Bill Lee, Jazz Musician and Father of Spike Lee, Dies at 94

Bill and Spike Lee

Bill and Spike Lee, June 2014 (Noam Galai/WireImage)

Bill Lee, Jazz Musician and Father of Spike Lee, Dies at 94

The bassist for Bob Dylan and Aretha Franklin scored his son’s classic first four films, including Do the Right Thing

Bill Lee, the jazz composer and bassist who played with Bob Dylan and Aretha Franklin before scoring the classic first four films of his son, Spike Lee, died at his Brooklyn home this morning (May 24), The New York Times reports, citing the younger Lee. Bill Lee’s cause of death was not provided. He was 94 years old.

Lee began his career as a double bassist in Atlanta and Chicago. He moved to New York in 1959, often performing in Greenwich Village and reciting his own poetry between songs. His sterling repertoire included session work for Duke Ellington, Simon and Garfunkel, Harry Belafonte, Judy Collins, and Peter, Paul and Mary. He worked as a composer with Max Roach on several of the drummer’s great records, particularly in the late 1950s. In 1965, he played bass on Dylan’s “It’s All Over Now, Baby Blue.”
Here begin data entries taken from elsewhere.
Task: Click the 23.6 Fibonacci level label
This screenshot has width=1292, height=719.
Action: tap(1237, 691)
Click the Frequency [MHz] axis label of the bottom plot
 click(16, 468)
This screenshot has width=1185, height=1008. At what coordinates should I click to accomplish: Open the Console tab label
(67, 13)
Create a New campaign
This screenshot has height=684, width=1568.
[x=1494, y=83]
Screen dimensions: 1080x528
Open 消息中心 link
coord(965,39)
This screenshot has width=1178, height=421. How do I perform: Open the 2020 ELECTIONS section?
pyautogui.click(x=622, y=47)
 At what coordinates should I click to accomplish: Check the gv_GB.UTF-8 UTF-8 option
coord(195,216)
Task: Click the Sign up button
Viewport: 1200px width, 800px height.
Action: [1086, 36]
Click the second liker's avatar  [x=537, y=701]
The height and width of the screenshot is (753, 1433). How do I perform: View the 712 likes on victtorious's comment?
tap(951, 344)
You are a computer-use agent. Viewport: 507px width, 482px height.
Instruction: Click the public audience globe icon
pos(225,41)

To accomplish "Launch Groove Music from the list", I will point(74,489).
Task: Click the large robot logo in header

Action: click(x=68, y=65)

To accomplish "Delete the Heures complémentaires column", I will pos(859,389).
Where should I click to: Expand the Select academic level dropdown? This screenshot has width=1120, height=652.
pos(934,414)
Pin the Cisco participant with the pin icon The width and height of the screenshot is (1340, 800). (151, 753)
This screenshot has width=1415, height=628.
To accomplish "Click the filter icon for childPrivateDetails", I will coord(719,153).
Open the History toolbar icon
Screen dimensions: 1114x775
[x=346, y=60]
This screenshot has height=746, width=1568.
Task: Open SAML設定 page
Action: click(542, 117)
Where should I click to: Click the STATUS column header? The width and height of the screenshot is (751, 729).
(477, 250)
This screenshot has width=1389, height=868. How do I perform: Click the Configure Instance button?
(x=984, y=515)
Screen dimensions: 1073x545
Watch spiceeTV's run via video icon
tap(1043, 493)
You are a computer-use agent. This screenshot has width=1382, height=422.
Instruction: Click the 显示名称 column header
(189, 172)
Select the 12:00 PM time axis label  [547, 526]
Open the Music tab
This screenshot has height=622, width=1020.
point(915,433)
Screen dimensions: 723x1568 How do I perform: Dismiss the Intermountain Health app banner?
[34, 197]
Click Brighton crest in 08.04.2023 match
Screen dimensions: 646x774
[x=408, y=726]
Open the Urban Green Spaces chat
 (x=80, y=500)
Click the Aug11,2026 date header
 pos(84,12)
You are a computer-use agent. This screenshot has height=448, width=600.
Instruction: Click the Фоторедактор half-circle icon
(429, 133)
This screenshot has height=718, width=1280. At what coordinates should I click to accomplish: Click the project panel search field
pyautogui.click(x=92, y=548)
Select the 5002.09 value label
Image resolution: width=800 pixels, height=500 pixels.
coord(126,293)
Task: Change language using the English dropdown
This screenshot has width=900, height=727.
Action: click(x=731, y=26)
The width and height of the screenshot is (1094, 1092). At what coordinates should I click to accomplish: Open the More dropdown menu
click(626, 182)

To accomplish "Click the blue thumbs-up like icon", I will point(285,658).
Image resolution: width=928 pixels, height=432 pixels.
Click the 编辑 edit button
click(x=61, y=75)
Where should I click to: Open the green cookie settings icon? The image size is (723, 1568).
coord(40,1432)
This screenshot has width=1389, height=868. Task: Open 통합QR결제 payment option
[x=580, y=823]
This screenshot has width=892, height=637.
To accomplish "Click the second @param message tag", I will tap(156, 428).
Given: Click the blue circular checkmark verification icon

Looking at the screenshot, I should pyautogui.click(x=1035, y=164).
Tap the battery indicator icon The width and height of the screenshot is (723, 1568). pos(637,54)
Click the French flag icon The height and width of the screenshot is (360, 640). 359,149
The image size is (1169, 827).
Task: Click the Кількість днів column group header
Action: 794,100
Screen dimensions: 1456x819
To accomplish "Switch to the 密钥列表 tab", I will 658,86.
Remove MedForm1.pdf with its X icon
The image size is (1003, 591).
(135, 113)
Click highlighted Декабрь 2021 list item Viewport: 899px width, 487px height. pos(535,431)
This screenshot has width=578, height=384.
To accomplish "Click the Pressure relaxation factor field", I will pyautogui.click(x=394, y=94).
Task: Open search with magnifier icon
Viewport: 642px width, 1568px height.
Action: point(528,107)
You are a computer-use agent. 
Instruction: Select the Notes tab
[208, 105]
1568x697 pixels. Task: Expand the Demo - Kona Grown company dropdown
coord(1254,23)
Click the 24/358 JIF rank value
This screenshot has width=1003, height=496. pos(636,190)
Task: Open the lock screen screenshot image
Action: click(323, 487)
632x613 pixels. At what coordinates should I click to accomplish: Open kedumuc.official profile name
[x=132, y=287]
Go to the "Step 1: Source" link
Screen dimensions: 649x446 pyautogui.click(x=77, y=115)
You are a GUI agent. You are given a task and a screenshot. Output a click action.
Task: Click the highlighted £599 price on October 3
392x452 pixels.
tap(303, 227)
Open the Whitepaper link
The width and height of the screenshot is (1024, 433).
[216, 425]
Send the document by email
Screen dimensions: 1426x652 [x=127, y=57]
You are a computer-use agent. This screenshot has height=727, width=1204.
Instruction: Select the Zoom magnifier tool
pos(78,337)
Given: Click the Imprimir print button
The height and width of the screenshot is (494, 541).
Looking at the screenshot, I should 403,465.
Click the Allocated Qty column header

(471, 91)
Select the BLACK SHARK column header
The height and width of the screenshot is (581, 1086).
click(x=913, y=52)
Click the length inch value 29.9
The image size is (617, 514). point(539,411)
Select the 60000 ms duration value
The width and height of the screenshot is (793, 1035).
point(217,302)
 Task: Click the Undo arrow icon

As jazz and rock began to meld into jazz-fusion in the 1970s, Lee occasionally lost work when he refused to swap his upright bass for an electric model. He was so devoted to his acoustic instrument that he once told a reporter for The Boston Globe, “I could never live with myself,” were he to make the switch.

In 1986, as his son embarked on a now-legendary film career, the elder Lee penned an evocative, character-led theme for debut feature She’s Gotta Have It. The film was a success, and Bill Lee went on to score his son’s next three films: School Daze, Do the Right Thing, and the jazz-scene classic Mo’ Better Blues.

In the early 1990s, Lee and his son had a falling out over finances and family matters that put an end to their artistic collaboration. Spike Lee’s subsequent films have been scored by jazz trumpeter Terence Blanchard.

Bill Lee was an avid player late into his life, hosting hours-long jam sessions at his apartment in Fort Greene, Brooklyn. In 2013, The New York Times published an article about the many noise complaints Lee’s neighbors filed as a result of his lively rehearsals featuring drums, bass, trumpet, saxophone, and piano. Lee told The Times that, for the preceding 40 years, “it was never an issue.” “This is a professional house with professional musicians living here,” Lee’s wife, Susan, said at the time. “If it bothers you, maybe this is not the place for you.”